## EXTRACT
Despite the name similarity, Maltese were probably bred from spitz-type dogs in south-central Europe to create a new lapdog that was especially favored by children.

Their breeding purpose was to love and be loved which makes them a great family companion.

Sadly, dogs won’t be with us for our whole lives but depending on the breed and size you may have the ability to spend more or less time with your dog on average.

So how long do Maltese live and what can you do to increase their life span?

Are there any critical breed-related health issues that you need to be looking out for?

Maltese Life Expectancy

Due to their small size, the Maltese has fairly good longevity with a life expectancy of 12-15 years while the average dog only reaches 10-13 years.

This obviously only applies to dogs that have died from natural causes.

The oldest Maltese dog to have ever lived became 20 years old.

With the right care and love, you can definitely increase the life expectancy by a few years. But why does the Maltese have such a long lifespan compared to larger breeds?

Why Do Small Dogs Live Longer?

It’s weird to think that animals from the same species can have such big differences in their life expectancy.

A Pomeranian can statistically live nearly 10 years longer than a Great Dane. So the longevity must have something to do with size.

Paradoxically, large animal species tend to live longer than small species so why does this rule change within the same species.

The causes of this phenomenon are quite unclear but a study with 80,306 dogs on the breed‐related causes of death has had the following results:

There is evidence that small and large dog breeds are differentially susceptible to certain diseases, with large dogs being more prone to musculoskeletal, gastrointestinal and neoplastic disorders, and small dogs to endocrine-related disease.

Important notice: There is something I want to show you that will change the way you interact with your dog. Check it out here.

Hormonal and genetic factors that have been found to modulate lifespan in model organisms also vary significantly across big and small breeds.

Ageing: It’s a Dog’s Life

A more recent study has found that large breeds experience an earlier onset of senescence with an increased rate of aging.

They also proved that the average lifespan of a dog drastically decreases when body mass increases, especially in giant breeds.

A clear positive relationship between the absolute rate of aging and body mass was detected, with the mortality hazard increasing more rapidly in larger breeds following the onset of senescence.

Ageing: It’s a Dog’s Life

Maltese Health Issues

Now that we have clarified why Maltese dogs live longer than larger breeds, we want to look at their breed-related health problems and main causes of death.

Always monitor your dog for any signs of illness. Although many conditions can be fatal, they are also treatable if diagnosed in the early stages. Yearly health checks at the vet are a must.

## DATASET
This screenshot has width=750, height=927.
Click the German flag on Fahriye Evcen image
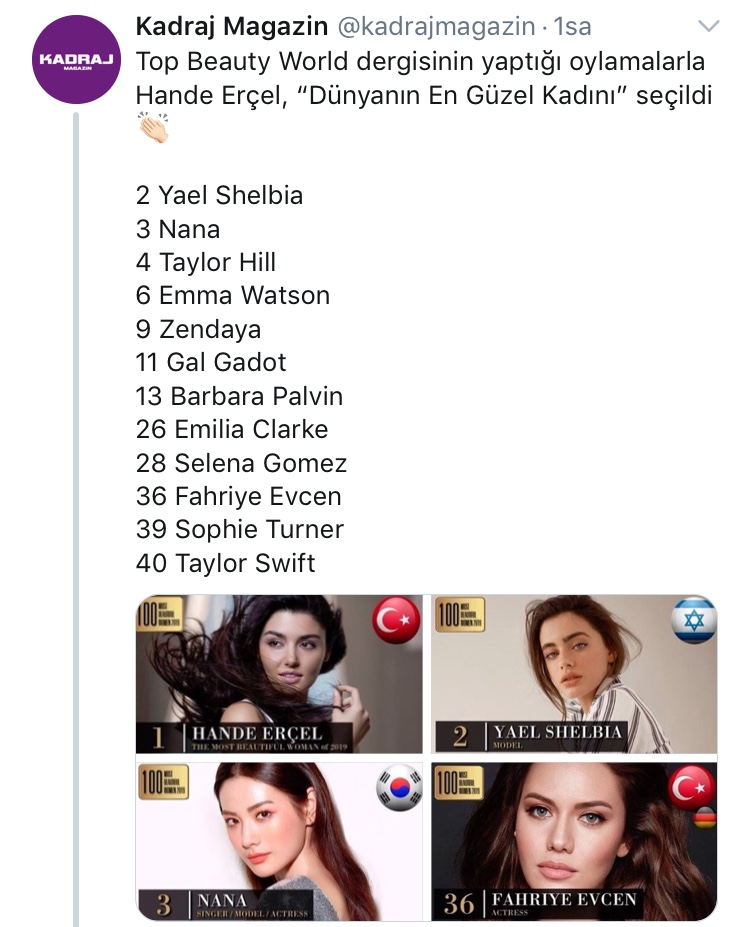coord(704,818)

==

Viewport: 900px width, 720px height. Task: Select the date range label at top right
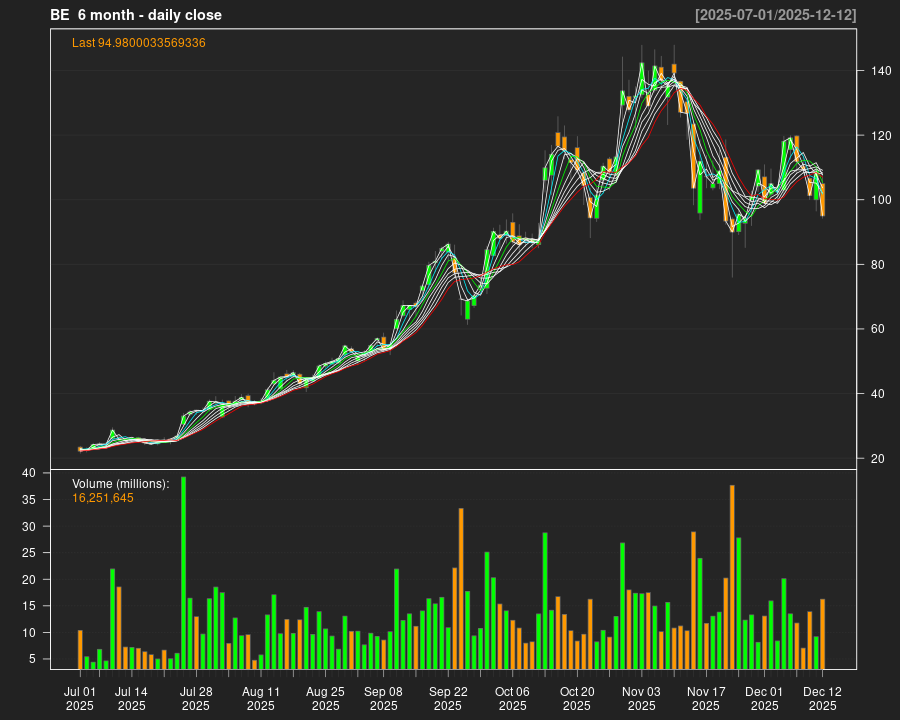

--

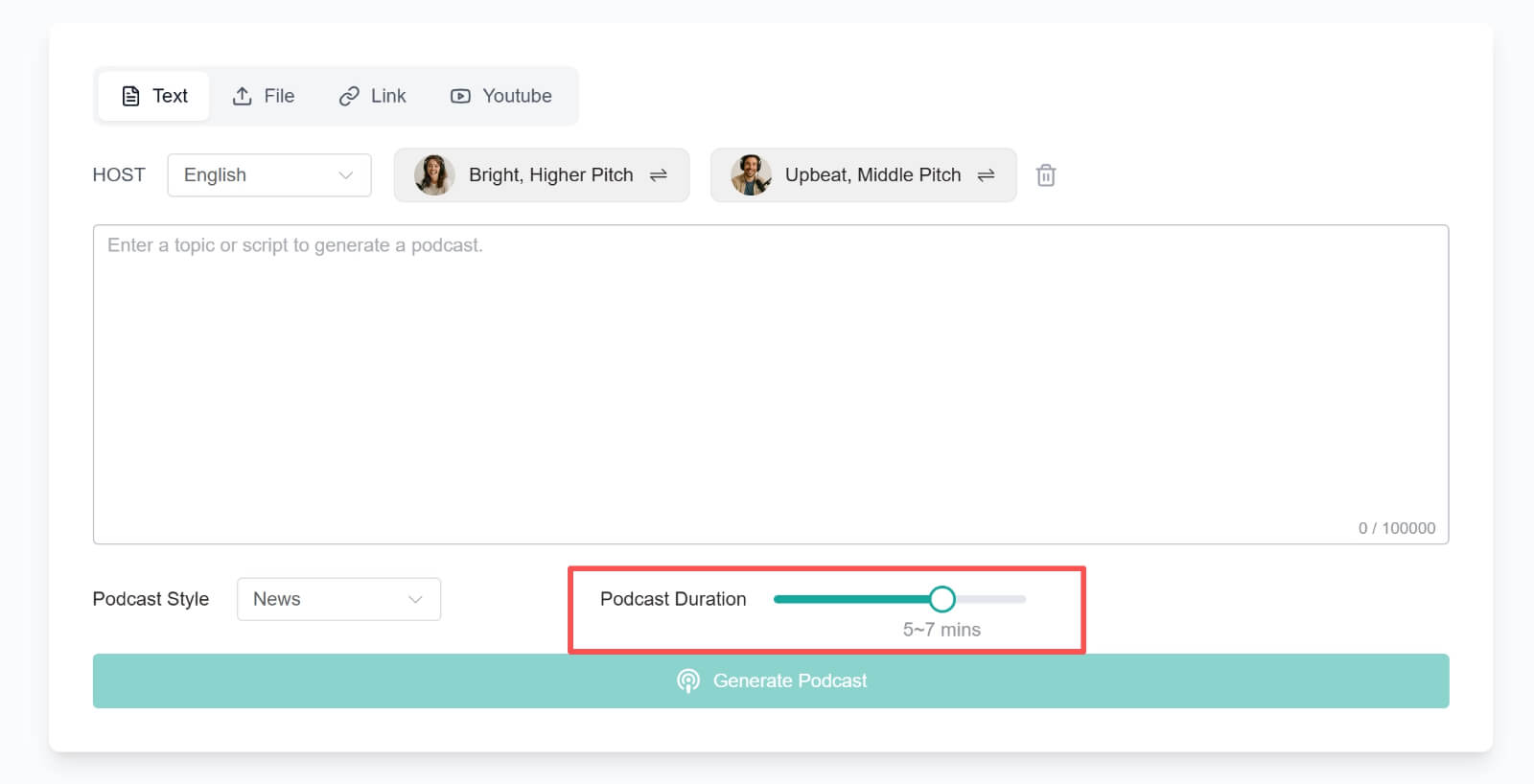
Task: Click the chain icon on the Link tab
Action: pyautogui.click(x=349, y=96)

## WHAT YOU NEED TO DO
In the Maltese lifespan text, why are owners told to always watch their dog for signs of illness? Answer in one to three sentences. Use only the Maltese lifespan text for these.

## ANSWER BOX
Many conditions can be fatal, but they can also be treated if they are found early. That is also why the text says yearly health checks at the vet are a must.